There are still misconceptions from public agencies about getting patient signatures. The bottom line is that Medicare regulations require the patient’s signature on all claims for payment when the patient is physically and mentally capable of signing; this rule applies to both private and public EMS agencies.    

The best way to obtain a valid signature is to get the signature of the patient at the time of transport. The only exception is when the patient is physically or mentally incapable of signing and the reason is documented. If the patient is incapable of signing, the crew may obtain a signature from an authorized representative. If no representative is available or willing to sign, the crew member may sign a statement at the time of transport verifying that the patient was incapable of signing and that no representative was available or willing to sign. Crew members should also obtain the signature of a receiving facility representative to verify that the patient was transported to that facility.

4. Taking a Narrow View of Compliance

We frequently hear from public agencies who think they don’t need a compliance program because they outsource their billing. Compliance is about everything from call intake to collections- much more than just billing. Taking a hands-off approach to compliance can result in audits, investigations, overpayment demands, and a tarnished public image.

On the other hand, we encounter public agencies who think compliance is only about HIPAA.  HIPAA is important! But, HIPAA is just one law. You need a complete, all-encompassing compliance program that addresses your Medicare fraud and abuse risks in addition to HIPAA and patient privacy issues.

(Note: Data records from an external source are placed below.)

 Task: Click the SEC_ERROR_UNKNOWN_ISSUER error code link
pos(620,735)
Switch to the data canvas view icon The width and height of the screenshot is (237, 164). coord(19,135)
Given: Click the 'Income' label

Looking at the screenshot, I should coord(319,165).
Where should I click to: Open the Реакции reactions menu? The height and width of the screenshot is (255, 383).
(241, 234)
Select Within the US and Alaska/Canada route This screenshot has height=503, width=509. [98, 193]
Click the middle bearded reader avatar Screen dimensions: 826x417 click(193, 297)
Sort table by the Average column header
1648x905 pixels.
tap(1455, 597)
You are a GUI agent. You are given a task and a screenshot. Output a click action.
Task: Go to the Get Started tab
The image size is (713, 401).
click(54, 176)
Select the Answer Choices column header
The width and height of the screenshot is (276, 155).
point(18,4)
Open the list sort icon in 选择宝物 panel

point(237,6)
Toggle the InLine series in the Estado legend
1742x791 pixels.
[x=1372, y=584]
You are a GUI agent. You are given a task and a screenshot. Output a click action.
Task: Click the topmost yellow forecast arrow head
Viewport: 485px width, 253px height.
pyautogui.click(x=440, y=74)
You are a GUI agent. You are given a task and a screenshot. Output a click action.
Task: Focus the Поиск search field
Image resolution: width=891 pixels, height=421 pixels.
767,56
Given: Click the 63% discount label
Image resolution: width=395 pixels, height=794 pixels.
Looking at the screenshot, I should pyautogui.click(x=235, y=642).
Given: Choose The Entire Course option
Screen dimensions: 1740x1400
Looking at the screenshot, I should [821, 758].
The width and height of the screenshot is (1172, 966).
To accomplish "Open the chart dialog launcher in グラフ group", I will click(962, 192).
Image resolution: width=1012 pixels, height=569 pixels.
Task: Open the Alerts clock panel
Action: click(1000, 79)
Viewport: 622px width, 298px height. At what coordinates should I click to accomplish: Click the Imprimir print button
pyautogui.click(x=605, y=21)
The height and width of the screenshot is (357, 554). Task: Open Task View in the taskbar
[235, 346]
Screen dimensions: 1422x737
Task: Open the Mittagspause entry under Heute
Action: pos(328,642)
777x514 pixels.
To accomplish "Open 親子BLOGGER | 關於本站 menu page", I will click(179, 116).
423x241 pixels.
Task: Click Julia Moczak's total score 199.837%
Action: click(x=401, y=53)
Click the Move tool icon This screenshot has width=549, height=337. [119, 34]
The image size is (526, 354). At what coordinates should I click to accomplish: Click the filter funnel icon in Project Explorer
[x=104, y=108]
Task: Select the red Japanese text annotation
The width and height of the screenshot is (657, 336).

5. Failing to Check the Exclusions List

Some public agencies are still unaware of the Office of Inspector General’s (OIG) List of Excluded Individuals and Entities, also known as the Exclusions List. The OIG has the authority to exclude individuals and entities who engage in fraud or other specific types of unlawful conduct. Any services provided directly or indirectly by an excluded individual that are then paid by a federal healthcare program are considered overpayments that must be refunded and could subject your agency to substantial penalties.

You should check every staff member before you hire them and monthly thereafter at https://exclusions.oig.hhs.gov. If an applicant is excluded, don’t hire them! If a current staff member is excluded, you should contact legal counsel so they can assist you with utilizing the OIG’s Self-Disclosure Protocol.

Don’t become a headline!  Avoid these mistakes to stay compliant and avoid fines, audits and investigations.